Supplied records START

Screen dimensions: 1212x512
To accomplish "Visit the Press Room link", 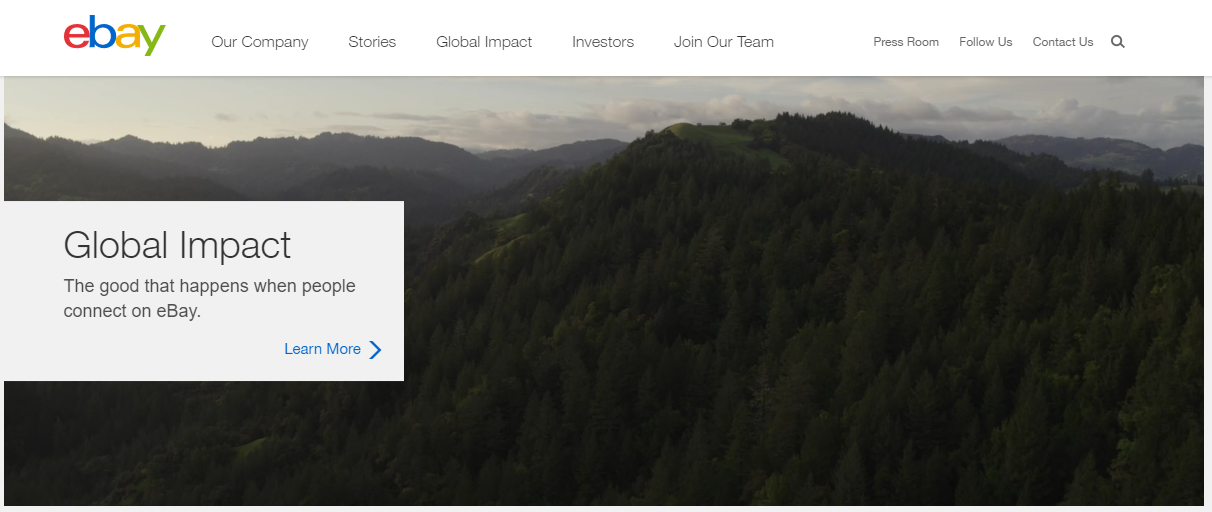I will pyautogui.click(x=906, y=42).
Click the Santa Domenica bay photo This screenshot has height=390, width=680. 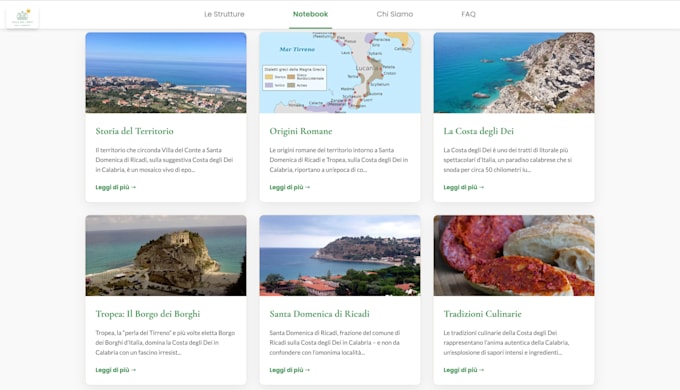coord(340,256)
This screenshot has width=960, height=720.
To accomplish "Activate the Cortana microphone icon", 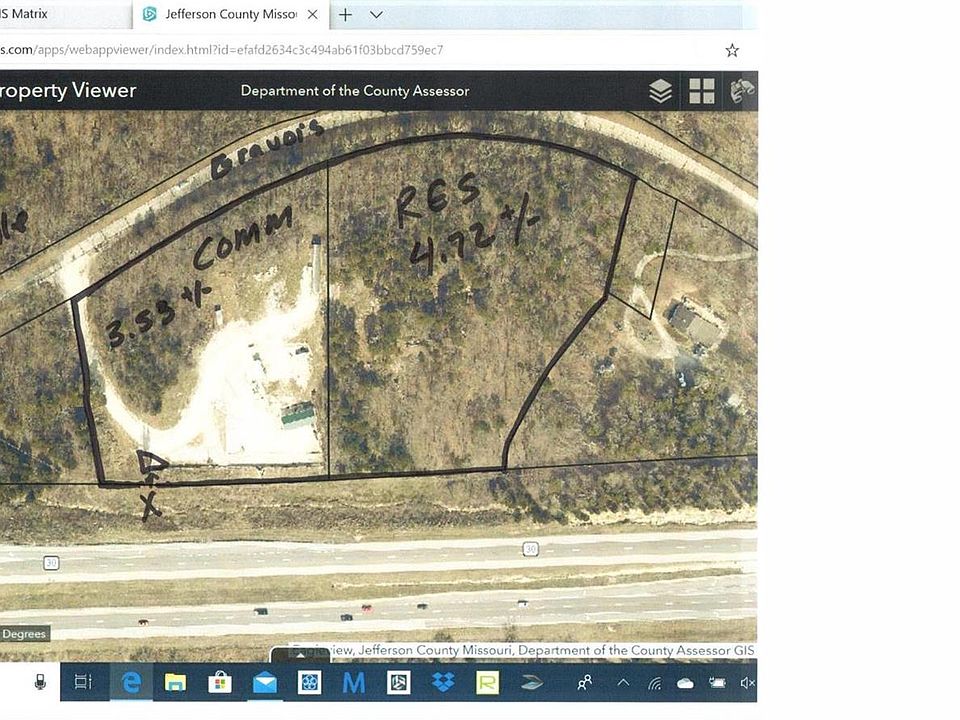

Supplied records END

__Task requirements__: From the line containing "This screenshot has width=960, height=720." down to the last line of the entries above, set down every line exactly. Omit all pictures.

__Written response__:
This screenshot has width=960, height=720.
To accomplish "Activate the Cortana microphone icon", 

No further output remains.